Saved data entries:
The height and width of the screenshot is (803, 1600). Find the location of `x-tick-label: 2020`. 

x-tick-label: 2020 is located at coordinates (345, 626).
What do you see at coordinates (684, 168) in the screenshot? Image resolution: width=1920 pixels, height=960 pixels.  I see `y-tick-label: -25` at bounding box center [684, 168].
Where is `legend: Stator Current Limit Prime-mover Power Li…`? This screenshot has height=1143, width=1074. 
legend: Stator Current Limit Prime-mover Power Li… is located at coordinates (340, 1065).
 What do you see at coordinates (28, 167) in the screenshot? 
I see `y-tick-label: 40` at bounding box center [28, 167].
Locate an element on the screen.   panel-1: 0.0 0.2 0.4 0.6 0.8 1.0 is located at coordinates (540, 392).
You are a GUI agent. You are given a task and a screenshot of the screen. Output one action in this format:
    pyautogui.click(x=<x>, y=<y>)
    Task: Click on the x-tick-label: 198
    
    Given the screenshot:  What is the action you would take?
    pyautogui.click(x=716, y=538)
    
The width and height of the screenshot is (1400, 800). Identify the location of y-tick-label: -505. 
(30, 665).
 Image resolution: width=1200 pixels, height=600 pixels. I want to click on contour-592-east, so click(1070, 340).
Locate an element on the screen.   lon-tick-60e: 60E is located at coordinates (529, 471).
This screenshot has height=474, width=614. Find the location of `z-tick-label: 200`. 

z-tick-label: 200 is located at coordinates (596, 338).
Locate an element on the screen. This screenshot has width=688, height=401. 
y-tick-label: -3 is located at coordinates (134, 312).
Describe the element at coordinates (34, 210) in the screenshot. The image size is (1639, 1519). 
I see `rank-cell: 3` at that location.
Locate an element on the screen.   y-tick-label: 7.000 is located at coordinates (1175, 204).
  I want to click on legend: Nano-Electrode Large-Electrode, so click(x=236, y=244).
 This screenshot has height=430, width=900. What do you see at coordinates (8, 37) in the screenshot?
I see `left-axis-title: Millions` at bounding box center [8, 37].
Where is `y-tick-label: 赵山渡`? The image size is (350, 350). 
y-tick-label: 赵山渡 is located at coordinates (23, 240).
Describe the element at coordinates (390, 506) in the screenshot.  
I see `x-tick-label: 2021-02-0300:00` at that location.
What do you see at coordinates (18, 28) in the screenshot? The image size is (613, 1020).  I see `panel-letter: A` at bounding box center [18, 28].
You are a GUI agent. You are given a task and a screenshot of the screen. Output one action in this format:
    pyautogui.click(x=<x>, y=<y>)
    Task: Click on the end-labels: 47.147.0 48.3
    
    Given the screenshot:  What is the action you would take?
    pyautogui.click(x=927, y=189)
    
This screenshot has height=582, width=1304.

Exercise requirements:
Copy out every one of the records above word for word, leaving nothing out and changing nothing.

Answer to the exercise:
The height and width of the screenshot is (803, 1600). Find the location of `x-tick-label: 2020`. 

x-tick-label: 2020 is located at coordinates (345, 626).
What do you see at coordinates (684, 168) in the screenshot? Image resolution: width=1920 pixels, height=960 pixels.  I see `y-tick-label: -25` at bounding box center [684, 168].
Where is `legend: Stator Current Limit Prime-mover Power Li…`? This screenshot has height=1143, width=1074. 
legend: Stator Current Limit Prime-mover Power Li… is located at coordinates (340, 1065).
 What do you see at coordinates (28, 167) in the screenshot? 
I see `y-tick-label: 40` at bounding box center [28, 167].
Locate an element on the screen.   panel-1: 0.0 0.2 0.4 0.6 0.8 1.0 is located at coordinates (540, 392).
You are a GUI agent. You are given a task and a screenshot of the screen. Output one action in this format:
    pyautogui.click(x=<x>, y=<y>)
    Task: Click on the x-tick-label: 198
    
    Given the screenshot:  What is the action you would take?
    pyautogui.click(x=716, y=538)
    
The width and height of the screenshot is (1400, 800). Identify the location of y-tick-label: -505. 
(30, 665).
 Image resolution: width=1200 pixels, height=600 pixels. I want to click on contour-592-east, so click(1070, 340).
Locate an element on the screen.   lon-tick-60e: 60E is located at coordinates (529, 471).
This screenshot has height=474, width=614. Find the location of `z-tick-label: 200`. 

z-tick-label: 200 is located at coordinates (596, 338).
Locate an element on the screen. This screenshot has width=688, height=401. 
y-tick-label: -3 is located at coordinates (134, 312).
Describe the element at coordinates (34, 210) in the screenshot. The image size is (1639, 1519). 
I see `rank-cell: 3` at that location.
Locate an element on the screen.   y-tick-label: 7.000 is located at coordinates (1175, 204).
  I want to click on legend: Nano-Electrode Large-Electrode, so click(x=236, y=244).
 This screenshot has height=430, width=900. What do you see at coordinates (8, 37) in the screenshot?
I see `left-axis-title: Millions` at bounding box center [8, 37].
Where is `y-tick-label: 赵山渡`? The image size is (350, 350). 
y-tick-label: 赵山渡 is located at coordinates (23, 240).
Describe the element at coordinates (390, 506) in the screenshot.  
I see `x-tick-label: 2021-02-0300:00` at that location.
What do you see at coordinates (18, 28) in the screenshot? The image size is (613, 1020).  I see `panel-letter: A` at bounding box center [18, 28].
You are a GUI agent. You are given a task and a screenshot of the screen. Output one action in this format:
    pyautogui.click(x=<x>, y=<y>)
    Task: Click on the end-labels: 47.147.0 48.3
    
    Given the screenshot:  What is the action you would take?
    pyautogui.click(x=927, y=189)
    
This screenshot has height=582, width=1304.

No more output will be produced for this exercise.